Fue el desenlace terrible de doscientos años de saqueo. En el siglo XVIII, el poder económico de India era mayor que el de Europa, escribió Shashi Tharoor en el libro 'Inglorious Empire'. “En 1947, después de dos siglos de control británico, era seis veces menor. Más allá de la conquista y los engaños, el imperio eliminó a los rebeldes disparándoles desde cañones, masacró a manifestantes desarmados, impuso un racismo institucional y provocó la muerte de millones con el hambre”.
“Tharoor realiza una labor de demolición de los mitos más persistentes sobre la supuesta misión civilizadora de Gran Bretaña en India”, escribió Victor Mallet en el Financial Times. “Describió la destrucción de los sistemas precoloniales del imperio por los británicos con sus numerosos libros de contabilidad y administración”.
Nada de esto apareció en los discursos de Isabel II en sus numerosas visitas a las antiguas colonias tras su independencia. Al igual que en las declaraciones públicas de los gobiernos, la reina mantuvo la vigencia de esos mitos.

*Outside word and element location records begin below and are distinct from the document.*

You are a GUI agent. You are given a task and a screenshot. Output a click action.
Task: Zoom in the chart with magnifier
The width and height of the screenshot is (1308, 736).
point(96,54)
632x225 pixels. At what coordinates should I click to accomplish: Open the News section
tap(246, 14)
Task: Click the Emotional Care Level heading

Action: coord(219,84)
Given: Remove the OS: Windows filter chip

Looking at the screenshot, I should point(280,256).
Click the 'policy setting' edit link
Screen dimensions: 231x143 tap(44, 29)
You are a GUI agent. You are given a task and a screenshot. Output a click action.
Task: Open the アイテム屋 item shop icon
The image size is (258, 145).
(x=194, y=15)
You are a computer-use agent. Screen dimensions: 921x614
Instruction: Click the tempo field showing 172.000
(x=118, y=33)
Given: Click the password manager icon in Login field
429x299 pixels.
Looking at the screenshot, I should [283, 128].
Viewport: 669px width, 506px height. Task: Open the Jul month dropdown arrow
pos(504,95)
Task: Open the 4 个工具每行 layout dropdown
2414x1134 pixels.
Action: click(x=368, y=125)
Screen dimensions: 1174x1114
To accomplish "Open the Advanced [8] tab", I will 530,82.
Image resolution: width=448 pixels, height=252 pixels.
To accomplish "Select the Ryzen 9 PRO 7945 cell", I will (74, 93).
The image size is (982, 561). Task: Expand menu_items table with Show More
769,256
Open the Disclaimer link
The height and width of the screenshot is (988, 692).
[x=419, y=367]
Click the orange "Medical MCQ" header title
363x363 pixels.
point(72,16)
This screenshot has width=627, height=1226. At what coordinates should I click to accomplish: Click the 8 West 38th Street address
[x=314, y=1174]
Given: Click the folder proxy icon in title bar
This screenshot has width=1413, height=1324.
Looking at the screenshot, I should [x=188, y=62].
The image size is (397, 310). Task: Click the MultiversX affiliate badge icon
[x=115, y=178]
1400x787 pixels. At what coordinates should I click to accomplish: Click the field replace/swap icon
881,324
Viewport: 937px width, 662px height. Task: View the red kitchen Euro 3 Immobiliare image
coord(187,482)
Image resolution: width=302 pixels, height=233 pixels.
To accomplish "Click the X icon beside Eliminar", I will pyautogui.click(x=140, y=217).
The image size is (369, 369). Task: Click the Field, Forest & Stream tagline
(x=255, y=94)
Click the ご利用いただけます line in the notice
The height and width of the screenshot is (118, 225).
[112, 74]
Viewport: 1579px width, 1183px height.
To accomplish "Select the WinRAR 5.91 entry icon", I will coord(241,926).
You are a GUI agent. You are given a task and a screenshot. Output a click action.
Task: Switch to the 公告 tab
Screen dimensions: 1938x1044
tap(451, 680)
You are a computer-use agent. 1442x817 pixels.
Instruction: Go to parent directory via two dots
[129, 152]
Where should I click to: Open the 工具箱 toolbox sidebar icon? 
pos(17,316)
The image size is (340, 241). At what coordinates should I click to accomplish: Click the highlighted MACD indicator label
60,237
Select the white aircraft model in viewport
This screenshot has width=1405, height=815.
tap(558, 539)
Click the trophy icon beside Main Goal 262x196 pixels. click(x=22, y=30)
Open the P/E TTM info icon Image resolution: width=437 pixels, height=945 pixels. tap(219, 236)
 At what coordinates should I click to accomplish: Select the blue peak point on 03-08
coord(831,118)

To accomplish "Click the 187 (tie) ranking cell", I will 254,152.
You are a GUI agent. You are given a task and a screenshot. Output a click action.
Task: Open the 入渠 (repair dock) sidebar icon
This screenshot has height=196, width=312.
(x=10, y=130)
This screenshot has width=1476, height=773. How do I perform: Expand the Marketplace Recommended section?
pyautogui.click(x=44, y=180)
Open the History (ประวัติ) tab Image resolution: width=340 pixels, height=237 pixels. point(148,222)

La siguiente parada fue la defensa de la Commonwealth, una asociación del Reino Unido con sus antiguas colonias centrada en las relaciones económicas y comerciales con la intención de que Londres mantuviera su peso internacional.
Lo primero era vender una nueva imagen. “La Commonwealth no tiene ninguna similitud con los imperios del pasado”, dijo la reina en su mensaje de Navidad de 1953.
No la tenía, porque ya era imposible. O quizá no del todo. Sólo tres años después, Gran Bretaña, junto a Francia e Israel, llevó a cabo una última aventura imperial con la invasión de Egipto como respuesta a la nacionalización del Canal de Suez por Nasser, al que la propaganda británica tildaba del nuevo Hitler. EEUU y la URSS se ocuparon de forzar la retirada de las tropas extranjeras en un mundo en que los viejos imperios tenían que dejar paso a las superpotencias.
En términos de imagen, Isabel II era la carta que empleó Londres para conservar el contacto con sus antiguas posesiones. Algunos de sus viajes tuvieron un significado indudablemente histórico, como el de Suráfrica en 1995, un año después de la victoria de Nelson Mandela en las primeras elecciones libres, y el de Irlanda en 2011.
La reina fue una voluntariosa embajadora de las virtudes de una nueva relación al precio de describirlas de forma irreal. “La Commonwealth es un ejemplo de multilateralismo, permitiendo a sus miembros, con independencia de su tamaño o nivel de desarrollo, que se escuche su voz en el concierto de las naciones”, dijo en un discurso en una cumbre de la organización.
La realidad era muy distinta. “Inicialmente presentada como un consorcio de colonias habitadas por blancos –defendida por el primer ministro surafricano, Jan Smuts–, la Commonwealth tuvo sus orígenes en una concepción racista y paternalista del control británico como una forma de tutelar y educar a las colonias en las formas responsables de autogobierno”, ha escrito Maya Jasanoff, profesora de Historia en la Universidad de Harvard.
Por el tiempo que llevaba en el trono y la época que le tocó vivir, Isabel II fue un símbolo de ese pasado imperial que políticos conservadores como Boris Johnson han intentado que perviva o han pintado de un color luminoso. “El continente (africano) puede ser una mancha, pero no es una mancha sobre nuestra conciencia. El problema no es que una vez estuvimos al mando allí, sino que ya no lo estamos”, escribió Johnson en 2002. La nostalgia imperial nunca ha abandonado del todo la política del país.
Isabel II nunca dijo nada parecido. Sus discursos y viajes sí ayudaron a que sobreviviera el mito del imperio benévolo que nunca existió.